This is the second time in the same day that I observed this behavior between this particular seven-month old female pup and her mother. Please see the previous posting.
I had two thoughts that might be related to this: the first about Great Horned Owl dispersal, and the second about canine intuition regarding the alpha quality in another canine.
I’ve seen Great Horned Owls lovingly raise their owlets for almost a full year, from the time they are born in late March, through the fledging stage when they leave their birth nest, and through months of teaching hunting and other survival skills. Then one day, towards the end of the Fall season, both parents — these are parents who have mated for life and have raised their owlets together for the last 15 years — turn viciously against their offspring forcing them to leave the area. There is room for only one mated Great Horned Owl pair in any territory due to limited resources. As time approaches for the new reproductive cycle to begin, at the end of the calendar year, any offspring born that year are driven away by their parents.

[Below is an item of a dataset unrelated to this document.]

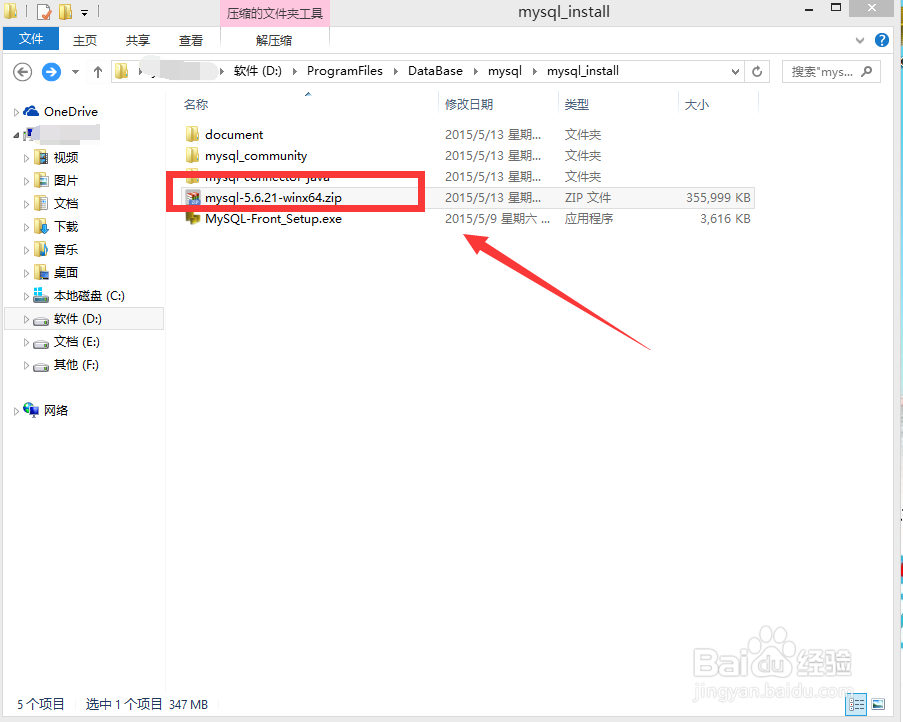
Task: Open the mysql_community folder
Action: (x=255, y=155)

I’ve always wondered what it must feel like to be so totally loved and cared for, and then have those who loved you suddenly attack you. This is what goes on. The young owls fly off to areas as close as the next park over, if there is room there, or as far away as across the US.

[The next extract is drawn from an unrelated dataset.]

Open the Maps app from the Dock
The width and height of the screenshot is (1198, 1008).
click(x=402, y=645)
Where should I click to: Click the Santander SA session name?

My second thought stems from how my 2-year-old female dog reacted when we brought home a new 4-month-old puppy — a male. We found the puppy — abandoned — and we couldn’t just leave him. She must have intuitively known that he would be growing much bigger than her, and that, based on his behavior and activity level and disregard for her, that he would assume the dominant status eventually. It’s only with hindsight that we came to know that this was going on right from the start. Over an extended period of time we noticed that the alpha status had segued to him, and she just accepted the inevitable. An alpha coyote in the wild, it seems, would do its best to prevent this from ever happening, especially from one of its own pups who began showing signs of any kind of dominance.
So, we’ll soon see how this situation pans out: if it settles down, or if it leads to something.